A Huge Thank You to the Palmer Foundation!

We are eternally grateful for the generous support that we have been granted from the Palmer Foundation. Our mission is made possible by their noble contribution, and we are humbled to receive it. The Palmer Foundation has written several grants for oyster restoration previously, with a large focus of their foundation being to act as a “catalyst for change by funding Water Access, Sanitation, and Hygiene (WASH) initiatives.” When asked why the Foundation chose to make their contribution, they said “[We] love that this grant with [Live Water Foundation] also ties into the community. It seems like a grant that’s sustainable; if you can get the various homeowners who have docks within the Annapolis area to contribute and be involved in it, it may further spur attention to oysters, cleaning up the Chesapeake Bay watershed. The fact that it is a potentially sustainable solution makes it a great grant for us. [As this is] Live Water’s first private foundation grant, [we] are hoping that this will help [Live Water] get funding from other family foundations in years to come, and further scale [their] mission.”

With the help of everyone involved -- Oyster Recovery Partnership, Severn River Association, Capital SUP, and the Palmer Foundation -- we are very confident that this full-service oyster cage program will create a sustainable model that will hugely increase the amount of oyster growers in the Annapolis area and make it easier than ever to be personally responsible to cleaning the bay.
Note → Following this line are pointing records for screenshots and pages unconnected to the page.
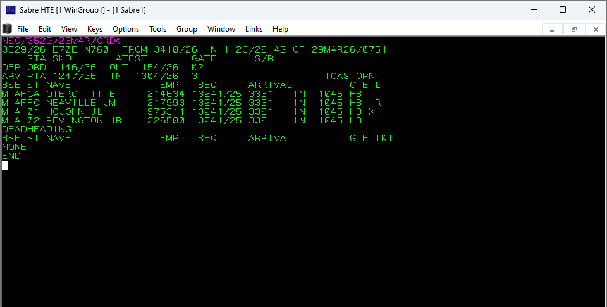The width and height of the screenshot is (607, 307).
Task: Open the View menu
Action: 70,29
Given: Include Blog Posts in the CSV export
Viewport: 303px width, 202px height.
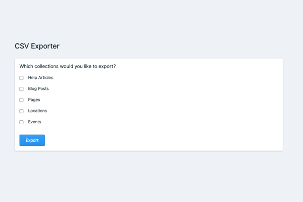Looking at the screenshot, I should (21, 89).

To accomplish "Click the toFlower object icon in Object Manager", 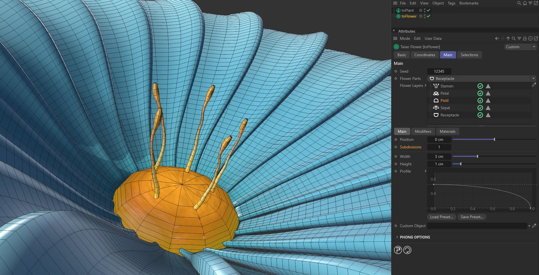I will (x=398, y=16).
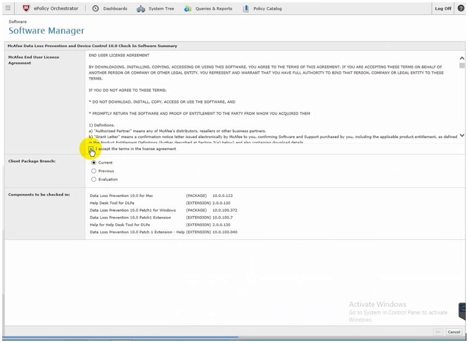
Task: Select the Current branch radio button
Action: point(94,163)
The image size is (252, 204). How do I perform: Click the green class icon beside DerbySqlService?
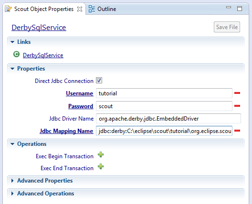[x=16, y=54]
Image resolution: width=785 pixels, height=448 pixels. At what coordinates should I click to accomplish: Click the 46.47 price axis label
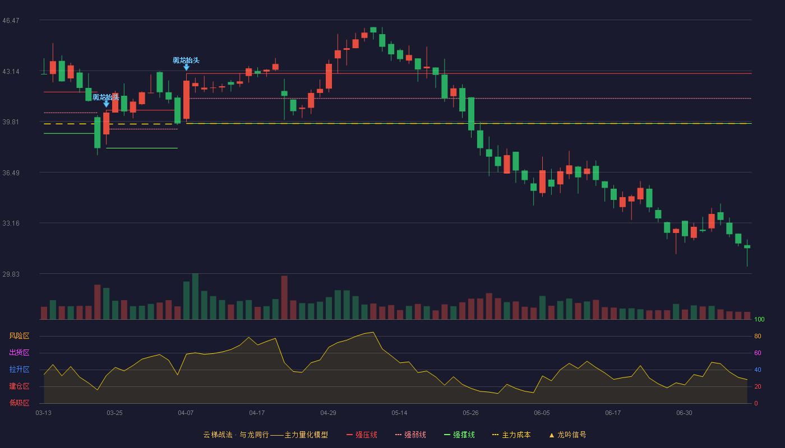[x=11, y=21]
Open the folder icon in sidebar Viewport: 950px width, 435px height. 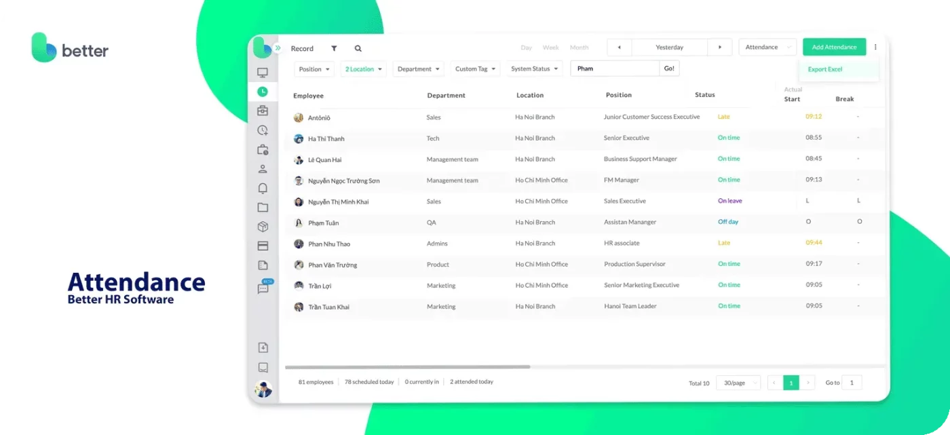click(263, 208)
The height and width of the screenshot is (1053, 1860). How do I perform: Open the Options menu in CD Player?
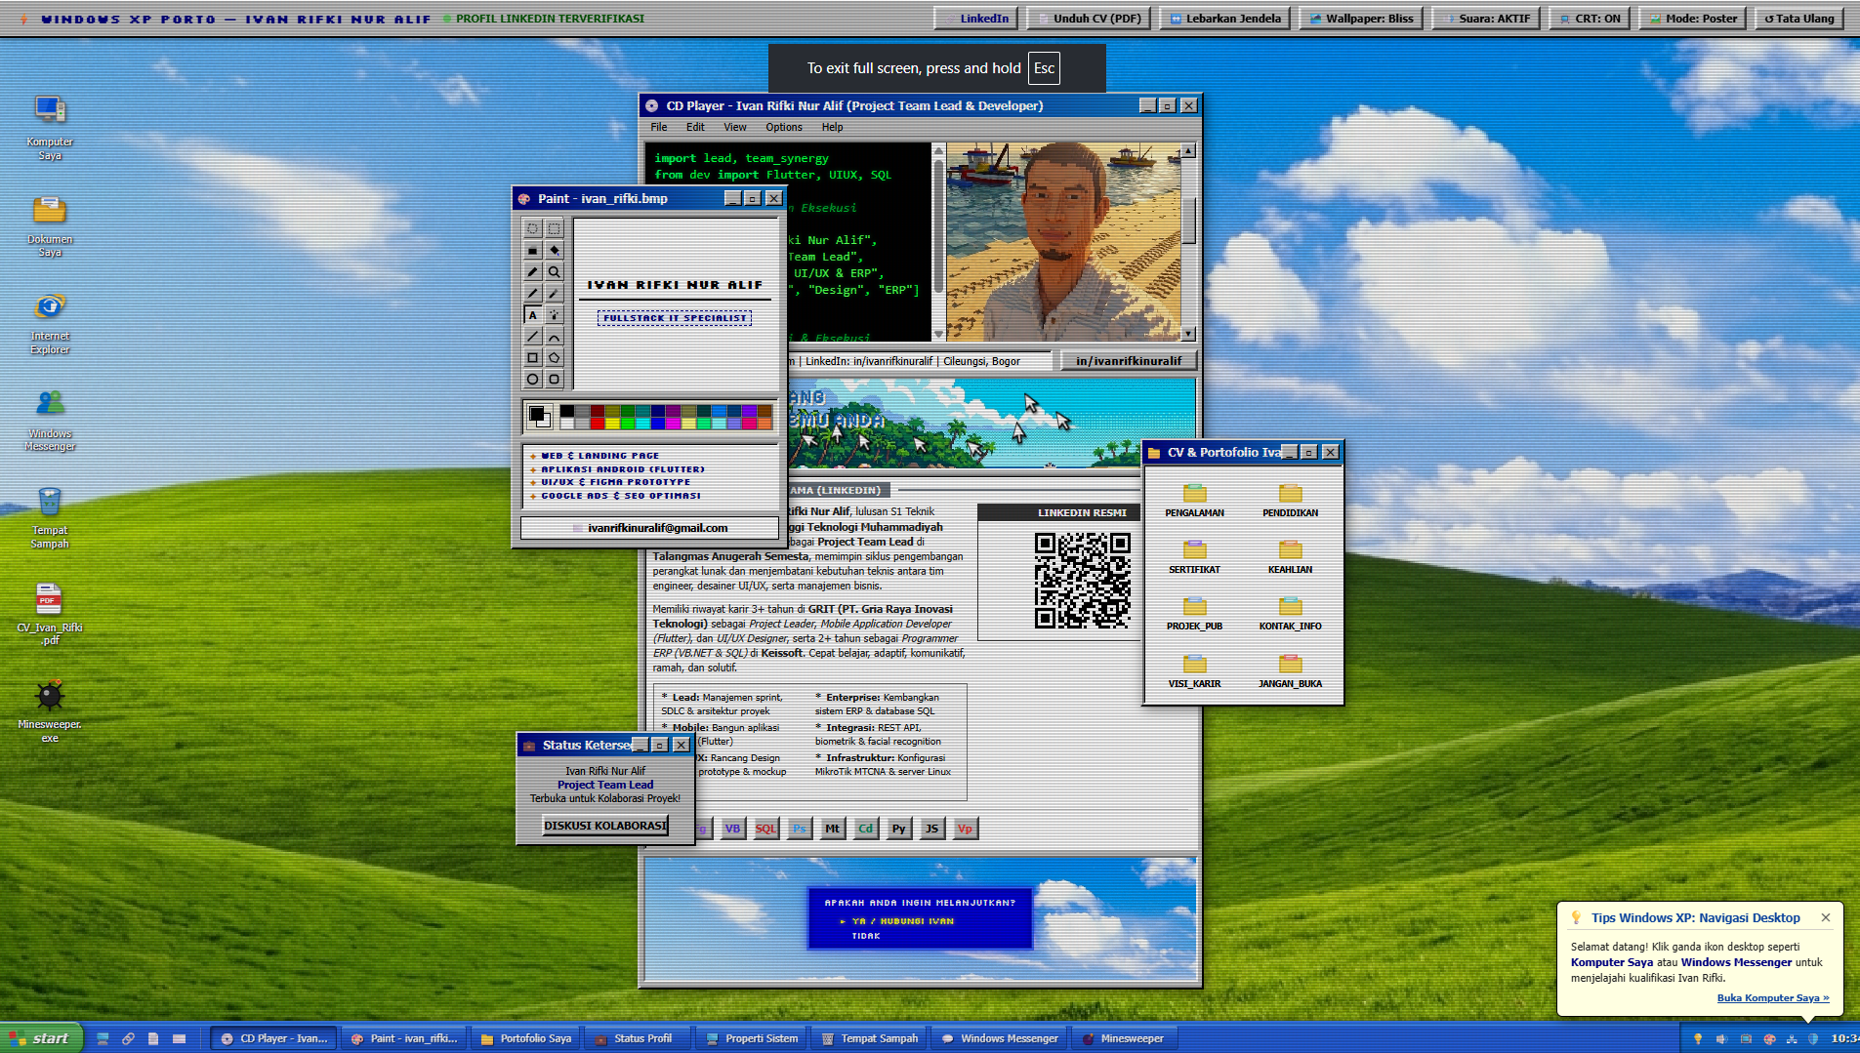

Our visions combined, we will continue to work as hard as we can to do our part in caring for our treasured Chesapeake Bay.

 

References:
  1. Aaron J. Bever, Marjorie A.M. Friedrichs, Pierre St-Laurent,Real-time environmental forecasts of the Chesapeake Bay: Model setup, improvements, and online visualization, Environmental Modelling & Software, Volume 140, 2021, 105036, ISSN 1364-8152, https://doi.org/10.1016/j.envsoft.2021.10503
  2. Environmental Protection Agency, W. D., & Maryland State Dept. of Education, B. (1982). Chesapeake Bay: Introduction to an Ecosystem.